* Text extract
((

Want to speak like a true Brit? Then learn our proverbs. We Brits love to use proverbs, as many as we can get our hands on usually. But, to the uninitiated learner of English, phrases such as ‘a leopard never changes its spots’, ‘a bird in the hand is worth two in the bush’ and ‘forewarned is forearmed’ can be confusing.

The prominent researcher into proverbs and their origins, Wolfganag Mieder, describes proverbs as ‘a short, generally known sentence of the folk which contains wisdom, truth, morals, and traditional views in a metaphorical, fixed and memorisable form and which is handed down from generation to generation.’

What that means is a proverb is used to illustrate some traditionally held truth in a way that’s short and easy to remember. They can be metaphorical, which, in simple terms compares two things without using the words ‘like’ or ‘as’. An example is ‘My father is a rock’, which compares the father to the solid, unmoving nature of a rock. This means he can be relied on to be steady and dependable in times of need. See more about metaphors here.

))

* Supplied data
((

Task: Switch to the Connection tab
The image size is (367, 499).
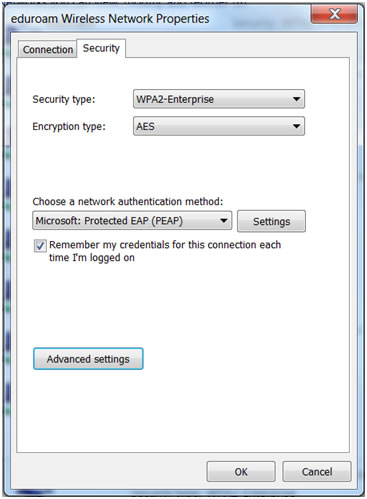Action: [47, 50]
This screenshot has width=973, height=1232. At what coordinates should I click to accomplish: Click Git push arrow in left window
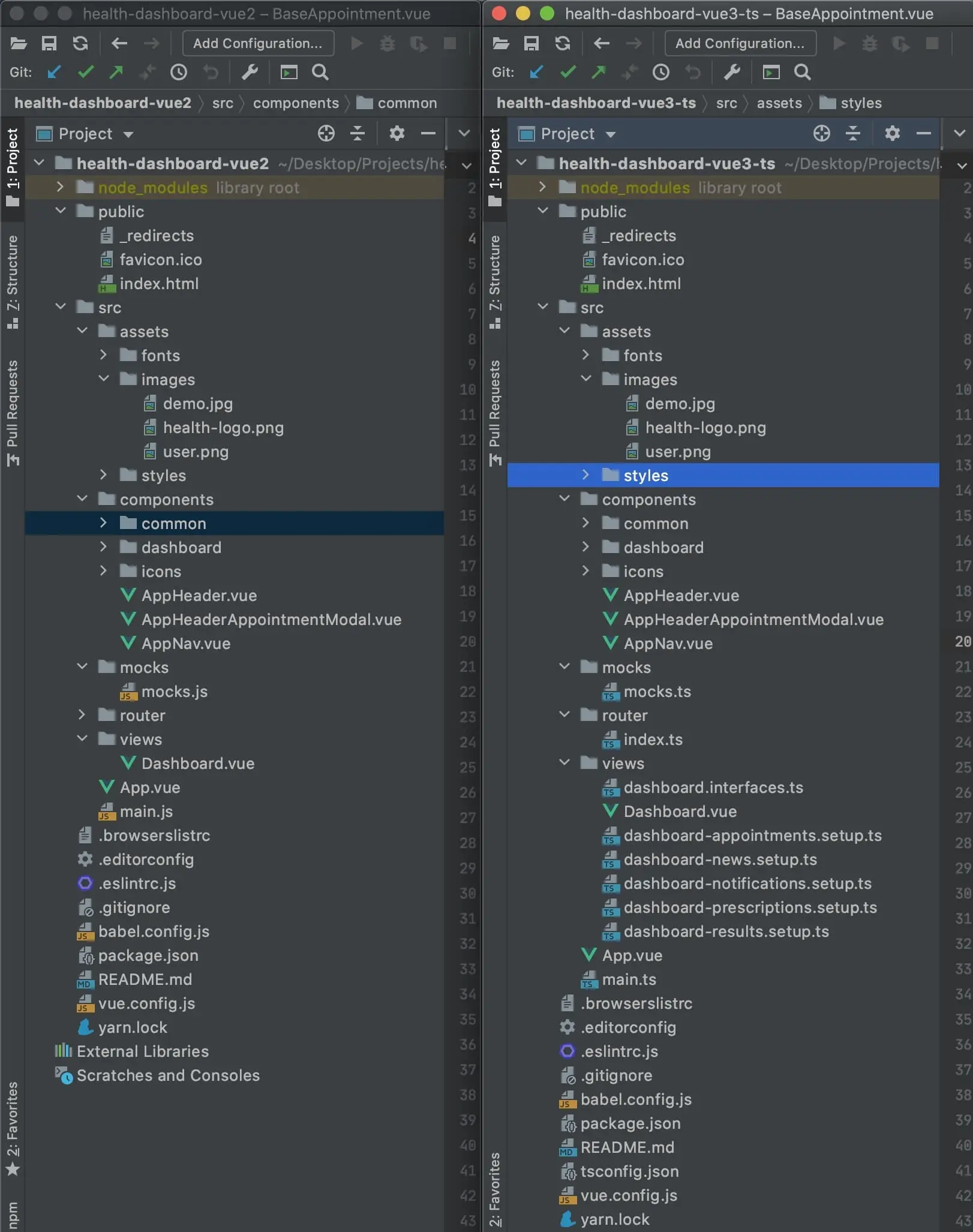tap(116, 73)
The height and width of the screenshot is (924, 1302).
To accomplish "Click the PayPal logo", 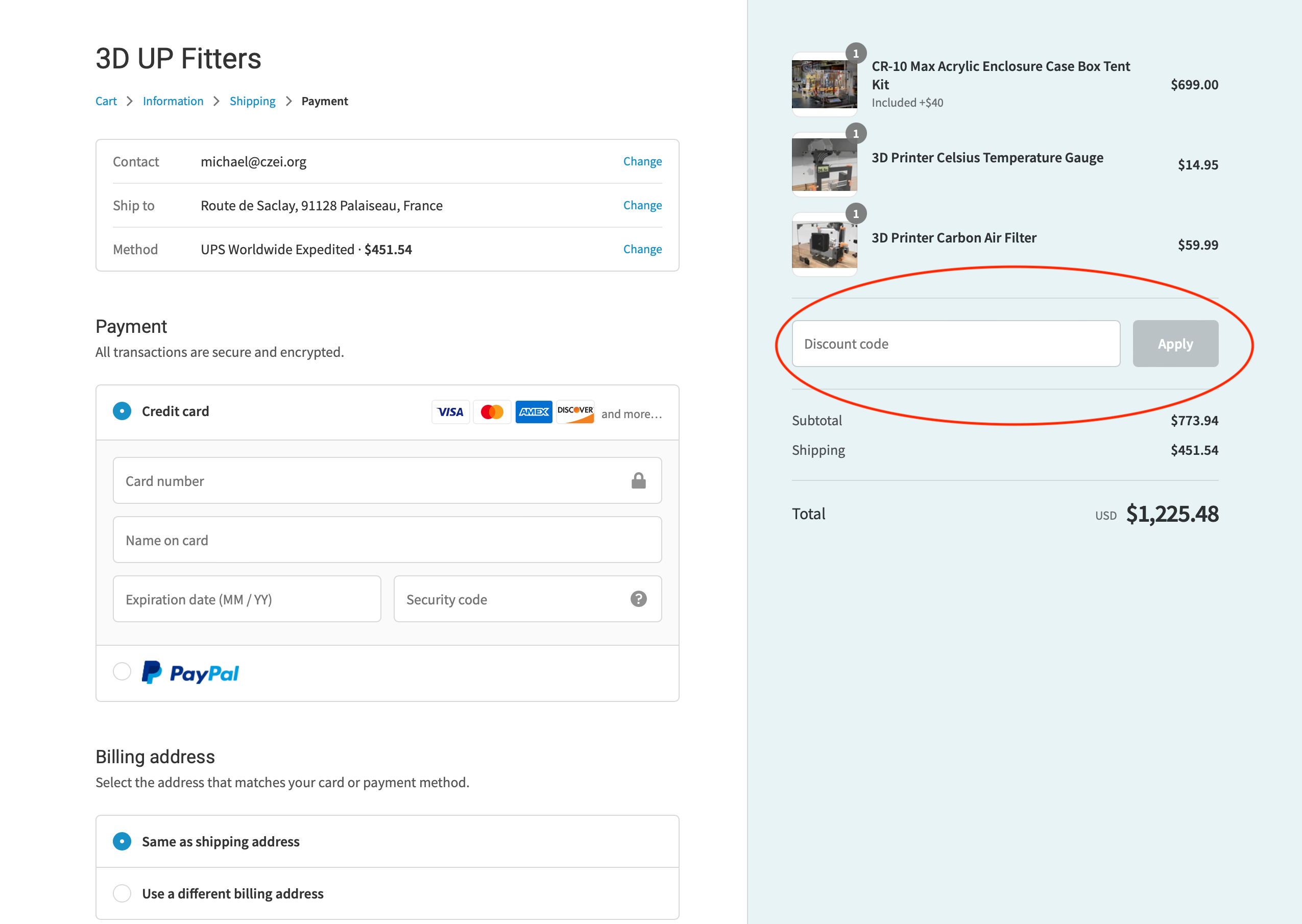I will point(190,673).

))

* To-do list
(a) In the listing, rewrite the lines from its start through the line holding "tap(116, 73)", inclusive, with "screenshot" changed to "screen capture" and nothing else altered. Leave out the pictures.
(b) Pick up the text on British proverbs after its last sentence and keep going.

* Answers by task
(a)
Task: Switch to the Connection tab
The image size is (367, 499).
Action: [47, 50]
This screen capture has width=973, height=1232. At what coordinates should I click to accomplish: Click Git push arrow in left window
tap(116, 73)

(b)
And proverbs are usually alliterative too. This means that a particular sound is repeated, such as in the phrase ‘make a mountain out of a molehill’, where the ‘m’ sound is repeated three times. This helps with memorising proverbs. If you want to know more about alliteration, with examples, see here.

You must have some you use in your own language, as they seem to be a common way of illustrating a point. Can you think of any?

Good and Never

Interestingly, according to The Phrase Finder, the two most popular words in English proverbs are ‘good’ and ‘never’. This leads to the conclusion that those who coined the proverbs were virtuous (good) and negative (never). I’m not so sure about that, but there do seem to be a lot of proverbs that warn against something, such as ‘a leopard never changes its spots’, ‘never put off until tomorrow what you can do today’, and ‘never let the sun go down on an argument’. And, at the time when most proverbs were written, religion was an important part of most people’s lives, leading to lots of proverbs including the word ‘good’.

How we Use Them

What you’ll often find when English people use proverbs is that they only use the start, like in this exchange:

It’d be really nice to wear saris while we are in India, what do you think?’

‘When in Rome…’ (This refers to the proverb ‘When in Rome, do as the Romans do.’)

Or they simply refer to the proverb without actually saying the whole thing, as in this example:

‘I knew he was a cheat, I should have trusted my feelings.’

‘Well, you know what they say about leopards.’ (This refers to the proverb ‘A leopard never changes it’s spots.’)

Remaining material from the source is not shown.